Comment s'est opéré votre passage vers l'agriculture bio ?
 

J'ai travaillé 35 ans avec les pesticides. Puis dix ans avant ma retraite, j'ai franchi le cap et je suis passé au bio. Mais le changement ne s'est pas fait d'un claquement de doigts! Ca a été le fruit d'une longue réflexion. Je me suis beaucoup renseigné et j'ai compris qu'il était possible de produire autrement sans forcément trop y perdre.

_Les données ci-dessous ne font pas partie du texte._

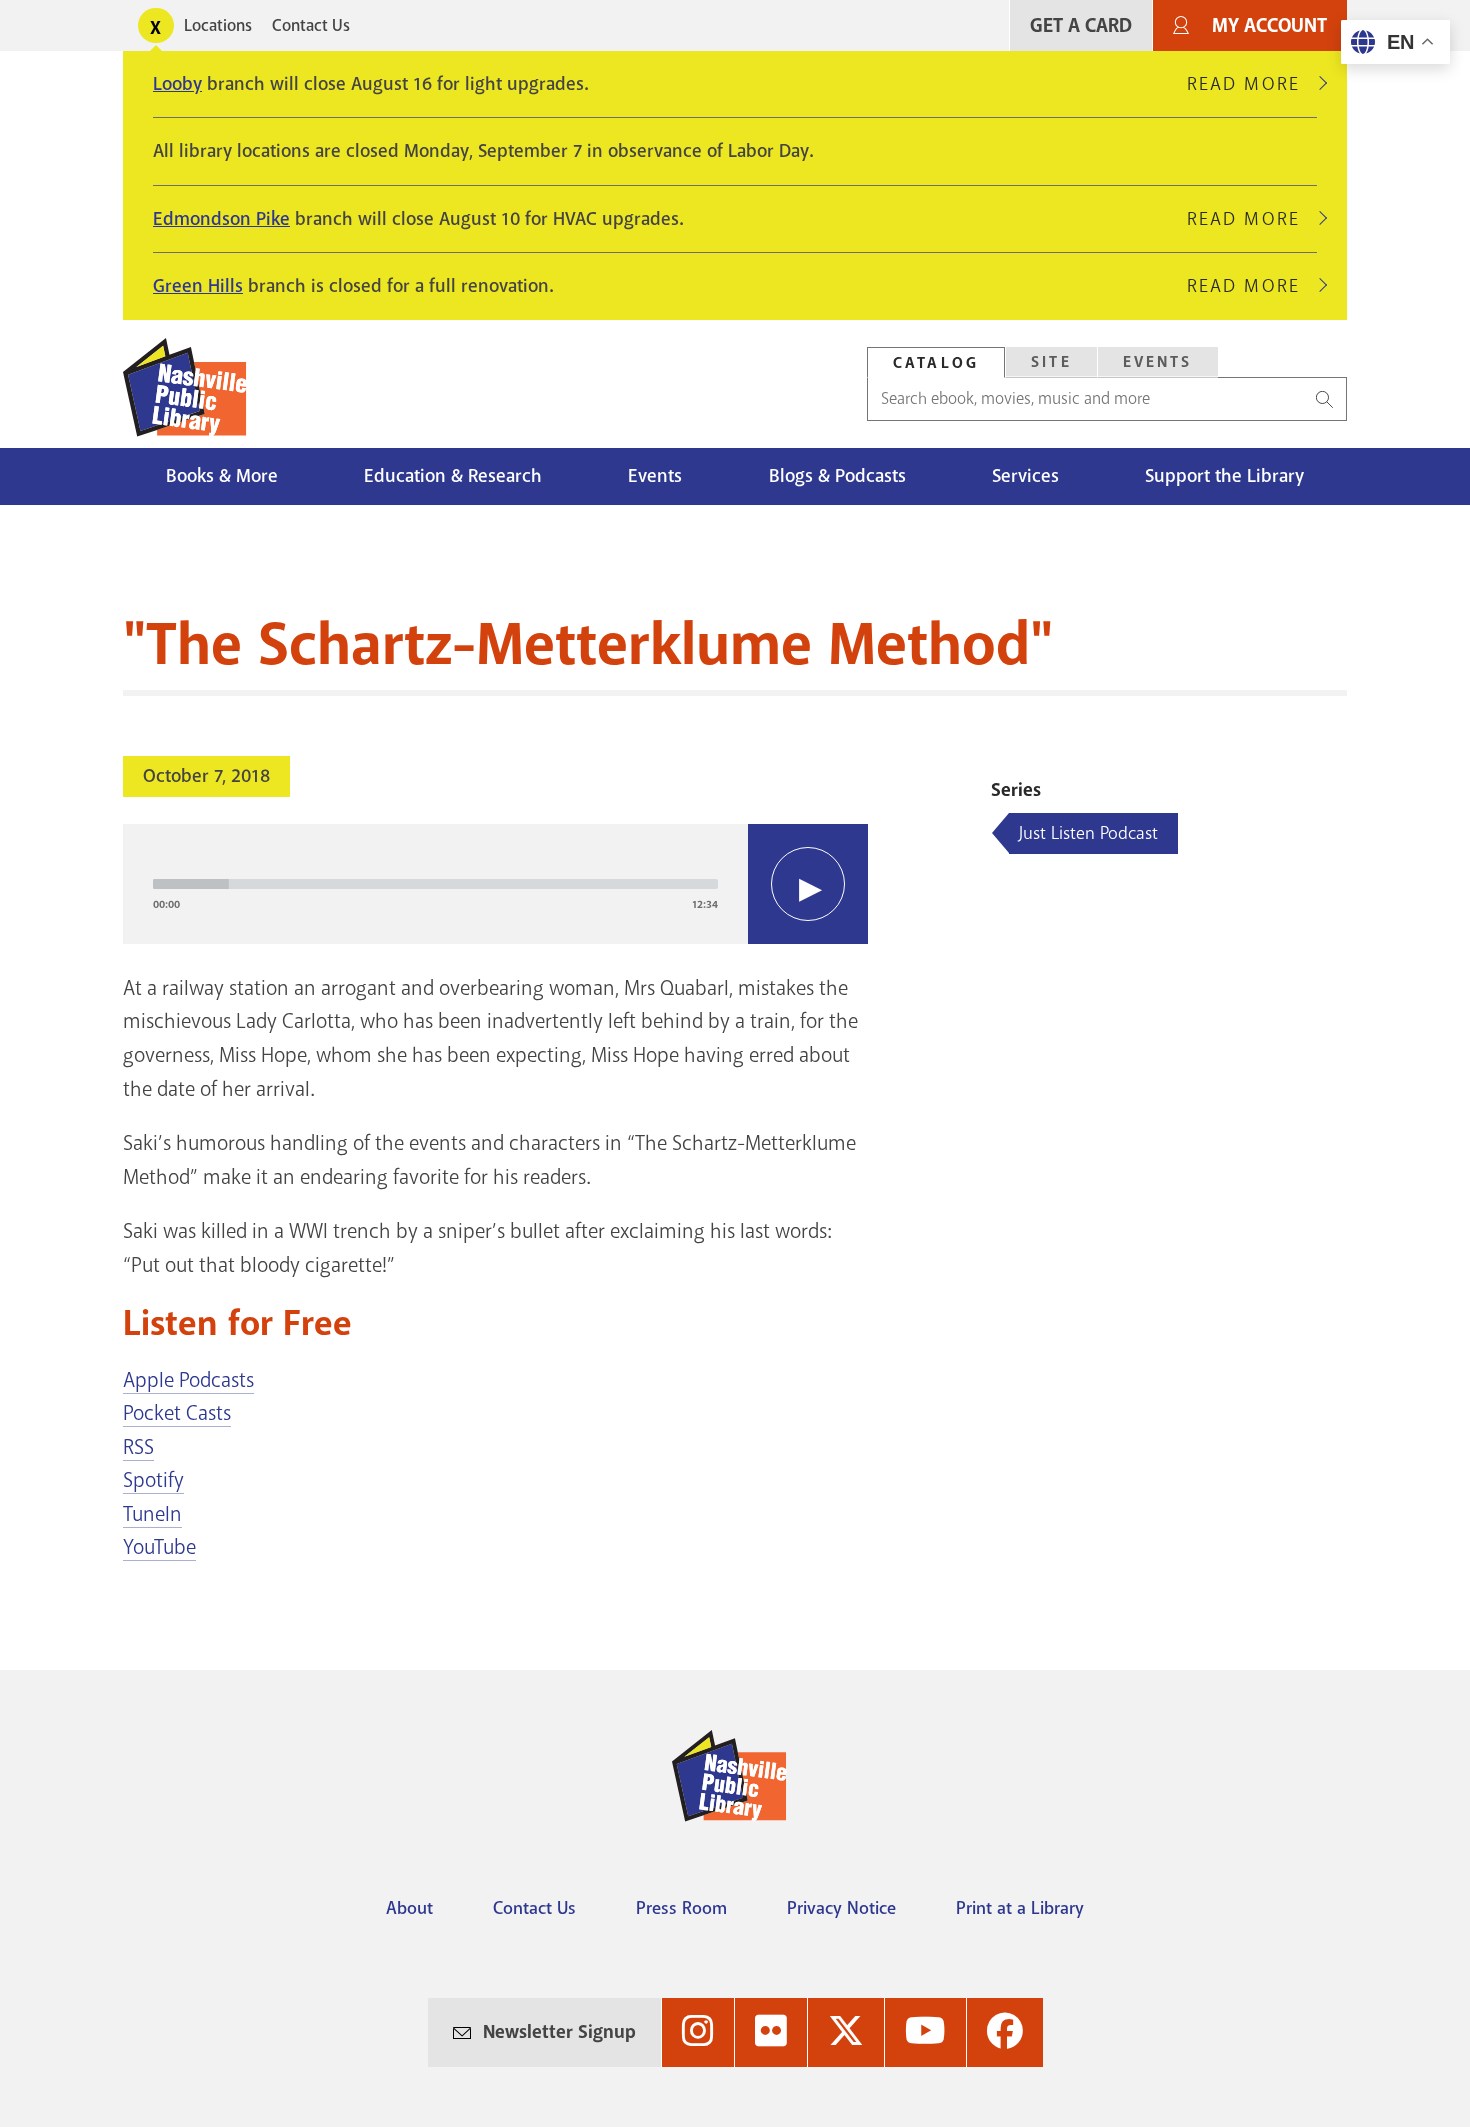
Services (1025, 476)
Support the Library (1224, 476)
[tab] (936, 362)
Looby (177, 84)
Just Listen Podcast (1088, 833)
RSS (138, 1447)
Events (1158, 362)
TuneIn (152, 1514)
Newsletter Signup (559, 2032)
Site (1051, 362)
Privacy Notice (841, 1908)
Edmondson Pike (221, 219)
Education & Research (453, 476)
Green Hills (198, 286)
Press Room (681, 1908)
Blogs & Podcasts (837, 476)
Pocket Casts (177, 1413)
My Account (1269, 25)
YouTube (159, 1547)
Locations (218, 25)
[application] (495, 884)
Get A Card (1081, 25)
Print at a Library (1020, 1908)
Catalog (936, 363)
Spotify (153, 1480)
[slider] (435, 884)
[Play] (808, 884)
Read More (1252, 84)
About (409, 1908)
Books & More (222, 476)
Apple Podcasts (188, 1380)
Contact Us (311, 25)
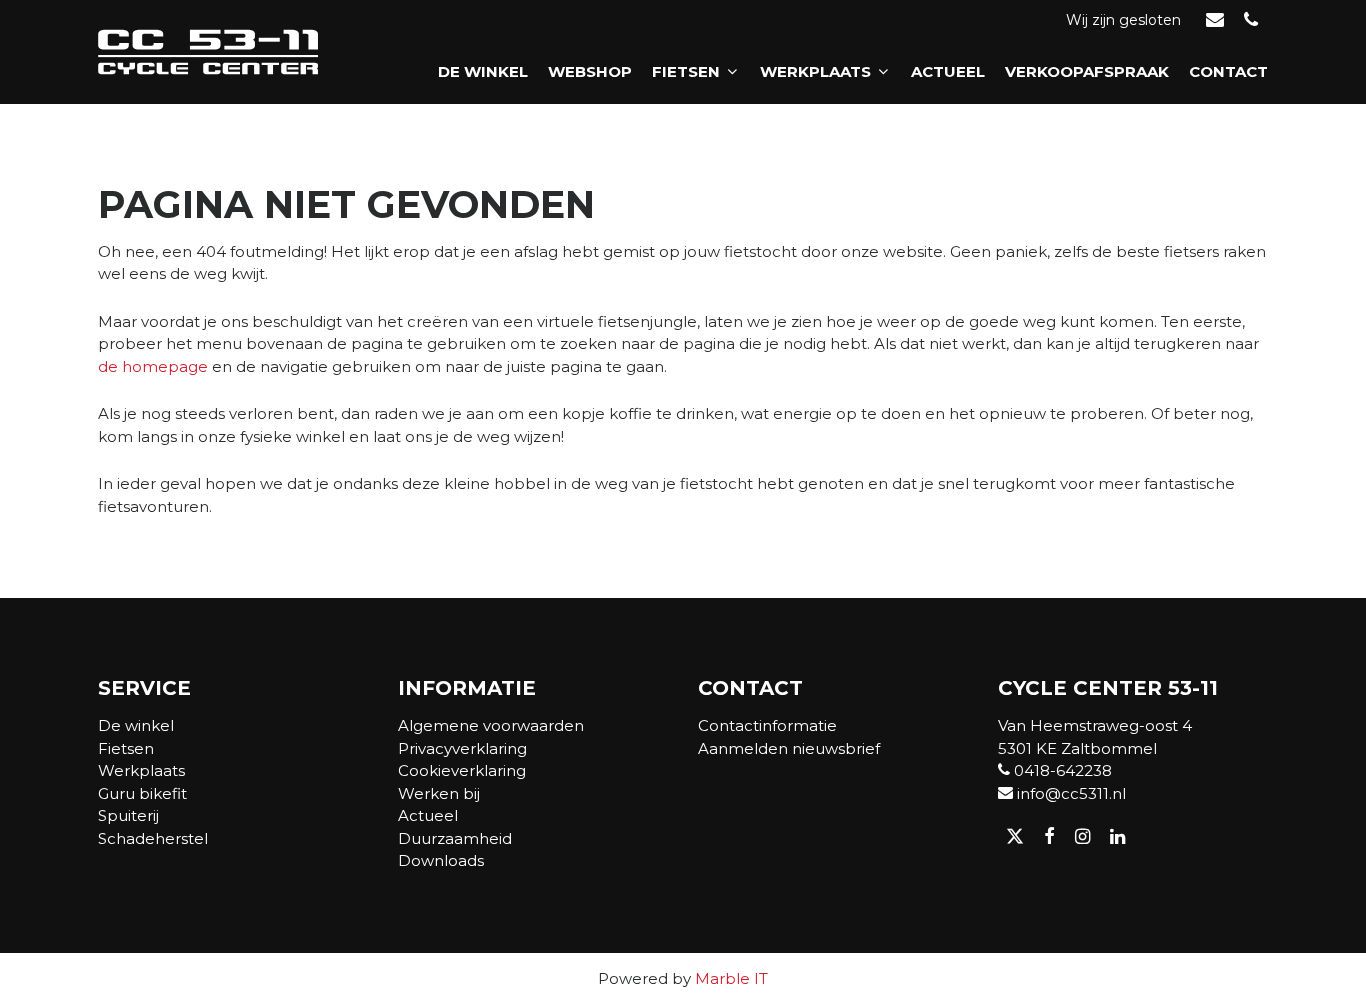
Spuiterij (128, 815)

Comment décririez-vous l'avant et l'après ?
 

On ne s'aperçoit pas des conséquences de l'utilisation des pesticides quand on est dedans. Mais lorsqu'on arrête d'utiliser des produits chimiques, on se met à sentir les produits utilisés par nos voisins agriculteurs! L'odeur des produits vous prend littéralement au nez et on comprend à quel point on pouvait être intoxiqué.
 

Lorsque vous utilisiez ces produits, êtes-vous déjà tombé malade ?
 

Je n'ai pas développé de pathologie grave mais je me souviens que lorsque j'utilisais les produits destinés à l'enrobage des semences, j'avais systématiquement des maux de tête et des nausées. Au travers d'une étude, j'ai aussi appris qu"un produit utilisé comme régulateur de croissance pour le blé agissait directement sur les cellules humaines, ça m'a refroidi. Enfin, quelques temps après être passé au bio, je me suis aperçu que l'herbe de mes champs, mitoyens avec des champs de colza, était brûlée à cause d'un pesticide utilisé par un agriculteur voisin. De même, les porcs que j'élevais et qui se trouvaient à proximité de ces champs ont aussi développé des tâches purulentes sur le corps...

Pour traiter un simple épi de blé, il faut environ 30 molécules différentes !
 

Comment a été perçue votre reconversion dans le milieu agricole ?
 

Mes voisins et mes amis agriculteurs ont d'abord été surpris, presque choqués. Vous savez c'est un milieu très fermé dans lequel on ne parle pas de la toxicité des produits qu'on utilise. Ca fait partie du travail, c'est ressenti comme une fatalité. Mon frère est arboriculteur et a aujourd'hui beaucoup de problèmes respiratoires et digestifs. Pourtant, il ne veut pas entendre parler de la nocivité de ces produits. D'ailleurs, aujourd'hui, peu d'études attestent d'un lien direct entre les cancers et l'utilisation des pesticides. Il faut dire que sur un simple épi de blé, on utilise pas moins de 30 molécules différentes par le biais du traitement apporté. Alors, pour analyser tout ça...

Selon vous, que faudrait-il faire pour favoriser le passage d'une agriculture conventionnelle à une agriculture plus verte ?
 

Je pense qu'il faut mettre l'accent sur l'éducation. Il faut garder à l'esprit que les agriculteurs de demain sont ceux qui étudient aujourd'hui... Dans les lycées agricoles, on apprend encore aux jeunes qu'il n'y a qu'une sorte d'agriculture rentable. Or, c'est faux. Ma nièce produit du lait de vache bio et gagne correctement sa vie. Les aides financières, les campagnes d'information, les formations proposées sont également très importantes pour changer les mentalités mais elles ne suffisent pas.